Anggota Baleg DPR, Hendrawan Supratikno, mengatakan, dalam pertemuan itu, DPR dan pemerintah berkonsolidasi untuk mulai membahas kluster ketenagakerjaan. ”Intinya, kami sepakat untuk tidak mengubah norma yang sebelumnya sudah diputuskan Mahkamah Konstitusi terkait Undang-Undang Nomor 13 Tahun 2003 tentang Ketenagakerjaan. Untuk isu lain, masih terbuka didiskusikan,” katanya saat dihubungi di Jakarta, Jumat.
Menurut Ketua Baleg DPR Supratman Andi Agtas, pembahasan di tingkat panitia kerja sudah mencapai 95 persen. Beberapa aspek sudah mengalami perubahan substansial dibandingkan dengan rancangan awal pemerintah. ”Ada beberapa materi yang muatan awalnya tidak sesuai dan selaras dengan UUD, termasuk perdebatan soal kewenangan pemerintah daerah yang tadinya mau ditarik ke pusat. Jadi, perubahannya sudah banyak,” kata Supratman.

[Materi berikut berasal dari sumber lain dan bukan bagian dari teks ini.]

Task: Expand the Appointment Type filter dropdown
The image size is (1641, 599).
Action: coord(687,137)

Terkait dengan target waktu pengesahan, Wakil Ketua Baleg DPR Achmad Baidowi mengatakan, hal itu masih dinamis karena tergantung dari dinamika pembahasan di tim perumus dan tim sinkronisasi. Namun, sebelumnya, DPR sempat berencana merampungkannya sebelum masa reses pada pertengahan Oktober 2020.
Tidak efektif
Menurut Direktur Eksekutif Center of Reform on Economics (Core) Indonesia Mohammad Faisal, pengesahan RUU Cipta Kerja secara terburu-buru di tengah pandemi tidak akan efektif memulihkan ekonomi nasional yang terdampak pandemi.

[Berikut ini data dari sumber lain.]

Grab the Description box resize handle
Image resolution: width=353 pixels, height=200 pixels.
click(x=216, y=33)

Ia menilai, kehadiran RUU itu justru akan menjadi bumerang yang memancing resistensi publik. Saat ini sudah ada pihak-pihak yang menyiapkan gugatan uji materi ke Mahkamah Konstitusi. Kelompok pekerja/buruh juga berpotensi untuk turun ke jalan menggelar unjuk rasa.
Dinamika yang tinggi terkait RUU Cipta Kerja juga dikhawatirkan memecah fokus penanganan Covid-19 dan membuat pemulihan ekonomi. ”Tidak ada investasi yang mau masuk jika kasus Covid-19 masih tinggi. Kalaupun ada, belum tentu membawa dampak berganda. Memang, ada banyak pihak berharap RUU ini segera disahkan, tetapi dampak jangka panjangnya harus diperhatikan agar tidak berbalik jadi bumerang,” kata Faisal.

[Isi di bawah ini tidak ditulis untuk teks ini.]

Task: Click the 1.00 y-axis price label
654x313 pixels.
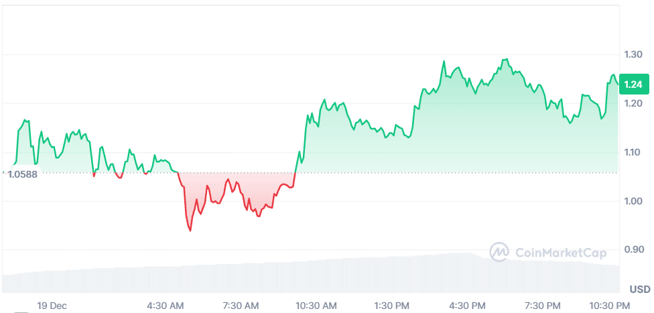Action: point(633,201)
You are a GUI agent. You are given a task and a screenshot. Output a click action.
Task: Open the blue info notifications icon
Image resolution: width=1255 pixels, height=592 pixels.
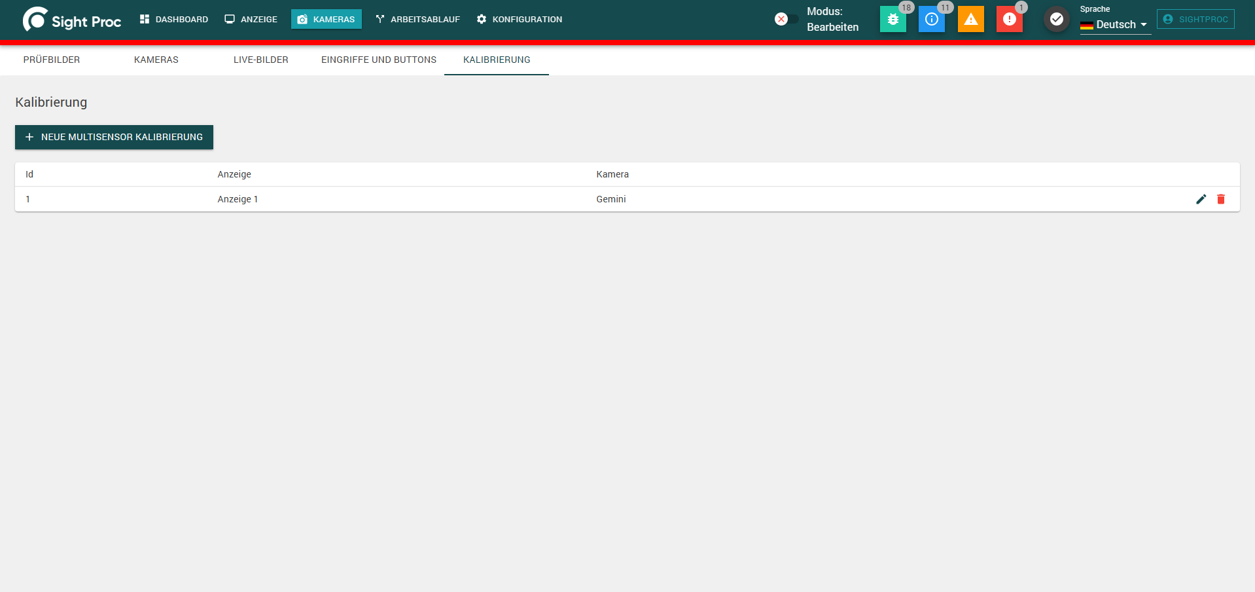pyautogui.click(x=931, y=19)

Ia menyoroti banyaknya rancangan peraturan pemerintah yang masih harus disiapkan. Namun, saat ini pemerintah sudah membahas rancangan peraturan turunan secara paralel di setiap kementerian/lembaga. Hal itu dikhawatirkan menambah persoalan karena dibahas tertutup dan tergesa-gesa.
”Pembahasan sepenting ini jangan dilakukan di dalam ruang gelap dan mengesampingkan kepentingan orang banyak. Hal-hal seperti ini ke depan bisa menciptakan resistensi meskipun RUU ini nantinya disahkan sesuai target,” katanya.
Pembahasan yang tergesa-gesa juga dikhawatirkan menciptakan hubungan industrial yang tidak sehat. Wakil Ketua Konfederasi Persatuan Buruh Indonesia Jumisih mengatakan, kasus perburuhan sudah meningkat drastis di tengah pandemi. Jika UU Cipta Kerja diberlakukan, posisi tawar dan kesejahteraan buruh semakin terancam.
”Nilai pesangon dikurangi, uang penghargaan masa kerja dikurangi, PHK (pemutusan hubungan kerja) lebih mudah. Hal ini justru melegitimasi tindakan pengusaha untuk semena-mena mem-PHK pekerjanya,” kata Jumisih.
Peraturan turunan
Menurut Staf Ahli Kementerian Koordinator Bidang Perekonomian Elen Setiadi, RUU Cipta Kerja diharapkan bisa memulihkan ekonomi pada era pandemi. Indonesia, ujarnya, sudah tertinggal jauh dari negara Asia Tenggara lainnya dari segi kemudahan berusaha dan pelayanan birokrasi.
Lewat RUU Cipta Kerja, Indonesia diharapkan lebih berdaya saing dalam perebutan investasi di tengah pandemi. ”Dengan RUU ini, kita melakukan deregulasi dan debirokratisasi. Ini yang bisa mendorong ekonomi kita ke depan. RUU ini menjadi instrumen transformasi ekonomi kita,” kata Elen.
Agar RUU Cipta Kerja langsung efektif diterapkan, pemerintah lewat kementerian/lembaga sudah menyiapkan peraturan pelaksana. Rancangan peraturan itu dibahas secara paralel dengan pembahasan RUU di DPR. ”Sesuai arahan Presiden, begitu RUU disetujui, peraturan pelaksana sudah harus keluar dalam jangka waktu 30 hari. Ini pekerjaan luar biasa karena sebelum ini belum pernah diselesaikan secepat itu,” katanya.